Ora la perizia di oltre 130 pagine che ha di fatto concluso l’incidente probatorio - è molto chiara ed approfondita, tanto da affermare in maniera inequivocabile che il dna di Matteo Boe è assolutamente incompatibile con quello dell’ignoto isolato nel francobollo. Boe ha collaborato da subito con gli inquirenti sentendosi totalmente estraneo alla vicenda e sottoponendosi nel novembre scorso anche ad un nuovo prelievo (non che non ne fossero già in possesso) del suo profilo genetico.

Ora la palla passa di nuovo alla Procura che visto l’esito dell’incidente probatorio sembra più che probabile che opti verso una nuova archiviazione, l’altra strada sarebbe una richiesta di rinvio a giudizio.

I consulenti della Procura il cui lavoro aveva permesso di riaprire un’inchiesta da tempo archiviata avevano passato al setaccio dell’analisi di laboratorio una consistente serie di reperti, tra i quali una maglietta bianca che i banditi diedero alla vittima la notte della liberazione per ripararsi dal freddo, un borsone, una tuta mimetica, una coperta e un paio di scarpe da ginnastica.

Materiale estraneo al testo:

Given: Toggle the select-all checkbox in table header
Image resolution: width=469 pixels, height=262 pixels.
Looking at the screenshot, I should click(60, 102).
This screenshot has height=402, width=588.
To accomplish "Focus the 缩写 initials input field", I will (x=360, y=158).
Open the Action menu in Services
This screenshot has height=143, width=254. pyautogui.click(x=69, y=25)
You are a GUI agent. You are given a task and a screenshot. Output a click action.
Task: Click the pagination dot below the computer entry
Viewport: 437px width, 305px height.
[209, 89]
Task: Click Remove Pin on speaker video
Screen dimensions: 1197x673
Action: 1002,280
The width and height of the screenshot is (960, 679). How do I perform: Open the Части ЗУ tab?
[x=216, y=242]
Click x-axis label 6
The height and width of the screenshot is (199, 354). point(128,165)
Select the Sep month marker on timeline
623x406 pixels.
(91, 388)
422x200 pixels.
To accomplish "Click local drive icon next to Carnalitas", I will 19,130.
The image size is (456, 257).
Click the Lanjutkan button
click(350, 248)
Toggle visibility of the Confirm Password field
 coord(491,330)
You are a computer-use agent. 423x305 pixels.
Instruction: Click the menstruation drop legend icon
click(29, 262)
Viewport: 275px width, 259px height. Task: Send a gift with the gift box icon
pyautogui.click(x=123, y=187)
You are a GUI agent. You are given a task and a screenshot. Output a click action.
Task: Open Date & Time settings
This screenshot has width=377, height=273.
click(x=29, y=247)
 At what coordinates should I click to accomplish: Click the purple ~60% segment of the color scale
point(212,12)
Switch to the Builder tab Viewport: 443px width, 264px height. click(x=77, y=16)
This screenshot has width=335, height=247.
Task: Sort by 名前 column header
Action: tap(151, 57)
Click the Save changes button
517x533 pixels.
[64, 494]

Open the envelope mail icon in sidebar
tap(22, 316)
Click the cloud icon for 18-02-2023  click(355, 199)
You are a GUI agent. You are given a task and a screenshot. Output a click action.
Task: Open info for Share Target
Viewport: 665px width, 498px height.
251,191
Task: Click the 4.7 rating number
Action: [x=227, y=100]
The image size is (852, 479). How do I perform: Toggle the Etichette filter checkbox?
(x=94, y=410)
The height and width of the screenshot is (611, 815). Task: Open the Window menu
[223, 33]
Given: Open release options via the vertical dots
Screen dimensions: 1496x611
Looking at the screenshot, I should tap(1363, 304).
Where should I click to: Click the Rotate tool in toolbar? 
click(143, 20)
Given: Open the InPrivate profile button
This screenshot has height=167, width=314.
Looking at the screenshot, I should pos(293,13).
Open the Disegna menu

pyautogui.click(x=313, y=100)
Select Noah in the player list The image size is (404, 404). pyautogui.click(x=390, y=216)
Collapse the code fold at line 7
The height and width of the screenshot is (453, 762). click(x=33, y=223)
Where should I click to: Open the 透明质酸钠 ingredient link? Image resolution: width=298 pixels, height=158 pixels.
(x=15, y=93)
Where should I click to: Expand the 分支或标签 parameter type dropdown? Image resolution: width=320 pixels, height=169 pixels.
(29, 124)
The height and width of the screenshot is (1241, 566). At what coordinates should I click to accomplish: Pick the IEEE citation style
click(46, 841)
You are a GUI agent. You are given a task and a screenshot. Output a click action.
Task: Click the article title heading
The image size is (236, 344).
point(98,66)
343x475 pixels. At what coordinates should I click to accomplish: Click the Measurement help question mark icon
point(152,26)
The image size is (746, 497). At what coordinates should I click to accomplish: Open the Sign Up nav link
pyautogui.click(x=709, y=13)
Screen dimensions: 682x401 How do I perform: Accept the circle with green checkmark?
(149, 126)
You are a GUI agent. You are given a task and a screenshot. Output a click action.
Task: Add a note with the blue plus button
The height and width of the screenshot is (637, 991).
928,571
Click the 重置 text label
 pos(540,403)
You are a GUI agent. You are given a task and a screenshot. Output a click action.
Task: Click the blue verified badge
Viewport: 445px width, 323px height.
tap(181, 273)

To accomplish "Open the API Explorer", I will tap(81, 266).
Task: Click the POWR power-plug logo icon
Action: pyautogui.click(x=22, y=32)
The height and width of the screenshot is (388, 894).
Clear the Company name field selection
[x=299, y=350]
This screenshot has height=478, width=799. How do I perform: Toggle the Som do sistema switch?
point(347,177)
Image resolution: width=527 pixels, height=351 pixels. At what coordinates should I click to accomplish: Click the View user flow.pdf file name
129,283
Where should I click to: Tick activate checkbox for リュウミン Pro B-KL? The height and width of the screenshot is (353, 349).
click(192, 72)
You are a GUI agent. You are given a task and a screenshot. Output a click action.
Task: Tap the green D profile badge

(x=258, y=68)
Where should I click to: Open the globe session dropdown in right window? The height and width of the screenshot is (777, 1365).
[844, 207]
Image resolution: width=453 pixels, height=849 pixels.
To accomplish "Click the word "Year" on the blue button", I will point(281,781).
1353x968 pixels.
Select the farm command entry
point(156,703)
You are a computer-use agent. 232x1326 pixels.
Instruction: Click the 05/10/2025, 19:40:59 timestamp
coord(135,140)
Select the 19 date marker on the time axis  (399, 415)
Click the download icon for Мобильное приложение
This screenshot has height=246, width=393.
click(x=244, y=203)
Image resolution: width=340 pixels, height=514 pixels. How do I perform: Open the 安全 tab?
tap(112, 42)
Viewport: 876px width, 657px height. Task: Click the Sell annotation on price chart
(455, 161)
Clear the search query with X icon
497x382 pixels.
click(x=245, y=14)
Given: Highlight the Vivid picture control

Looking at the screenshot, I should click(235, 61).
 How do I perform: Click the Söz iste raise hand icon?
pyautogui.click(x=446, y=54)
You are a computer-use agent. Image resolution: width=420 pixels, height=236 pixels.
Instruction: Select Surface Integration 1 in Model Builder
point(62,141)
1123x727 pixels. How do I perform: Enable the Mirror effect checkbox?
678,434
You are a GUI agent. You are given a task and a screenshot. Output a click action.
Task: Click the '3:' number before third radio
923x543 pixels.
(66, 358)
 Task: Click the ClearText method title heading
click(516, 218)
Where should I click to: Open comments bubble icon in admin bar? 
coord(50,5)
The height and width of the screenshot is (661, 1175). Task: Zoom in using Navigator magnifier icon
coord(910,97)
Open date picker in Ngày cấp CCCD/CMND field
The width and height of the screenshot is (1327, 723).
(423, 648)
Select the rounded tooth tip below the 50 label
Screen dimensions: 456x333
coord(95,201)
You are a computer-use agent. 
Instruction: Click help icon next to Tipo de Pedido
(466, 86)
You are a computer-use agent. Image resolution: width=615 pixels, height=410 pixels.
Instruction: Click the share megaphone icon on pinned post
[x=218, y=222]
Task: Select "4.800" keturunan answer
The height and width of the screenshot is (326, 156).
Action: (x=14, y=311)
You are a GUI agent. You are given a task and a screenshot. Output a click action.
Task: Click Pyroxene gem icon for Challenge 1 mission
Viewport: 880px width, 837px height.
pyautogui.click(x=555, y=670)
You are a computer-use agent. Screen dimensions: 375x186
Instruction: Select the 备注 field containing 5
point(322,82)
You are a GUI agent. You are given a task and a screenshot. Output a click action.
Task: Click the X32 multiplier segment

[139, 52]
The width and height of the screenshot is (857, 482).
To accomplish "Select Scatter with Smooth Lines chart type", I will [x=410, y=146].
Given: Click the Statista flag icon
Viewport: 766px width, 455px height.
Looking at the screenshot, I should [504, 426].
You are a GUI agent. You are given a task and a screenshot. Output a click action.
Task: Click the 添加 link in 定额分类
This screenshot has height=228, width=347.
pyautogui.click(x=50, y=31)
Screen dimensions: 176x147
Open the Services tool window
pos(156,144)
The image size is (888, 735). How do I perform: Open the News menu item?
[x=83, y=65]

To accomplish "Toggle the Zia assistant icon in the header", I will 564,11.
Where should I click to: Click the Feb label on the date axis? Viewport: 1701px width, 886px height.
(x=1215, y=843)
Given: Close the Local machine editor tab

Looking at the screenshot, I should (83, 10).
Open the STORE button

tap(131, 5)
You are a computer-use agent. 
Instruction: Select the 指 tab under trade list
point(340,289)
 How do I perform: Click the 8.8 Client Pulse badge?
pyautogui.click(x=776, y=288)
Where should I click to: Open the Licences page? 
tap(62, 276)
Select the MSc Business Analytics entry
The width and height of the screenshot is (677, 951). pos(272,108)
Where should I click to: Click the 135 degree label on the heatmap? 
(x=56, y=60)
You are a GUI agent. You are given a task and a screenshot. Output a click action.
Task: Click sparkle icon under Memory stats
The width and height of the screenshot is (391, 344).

Ebbene un profilo genetico maschile completo era stato trovato sul francobollo, più altri profili genetici misti (sia uomini sia donne) su altri reperti.

«Ribadisco che il mio assistito si è sempre dichiarato estraneo a queste accuse. La sua disponibilità a collaborare è stata sempre massima – ha ribadito da Bologna l’avvocato Valerio Flocco – ora con la prova scientifica penso che la vicenda si possa chiudere una volta per tutte». La difesa di Matteo Boe (l’uomo è assistito su altre questioni anche dall’avvocato Annarita Mureddu) sente che l’epilogo del caso tornato all’attenzione della Direzione distrettuale antimafia del capoluogo emiliano è ormai vicino.

Matteo Boe è ormai un anno nel suo paese ai piedi del Montalbo, un uomo che dopo aver scontato tanti anni di carcere appare sereno. Si incammina verso la campagna di mattina e lì rimane tutto il giorno per poi far rientro a casa. Vita bucolica e buone letture per ricominciare una nuova vita.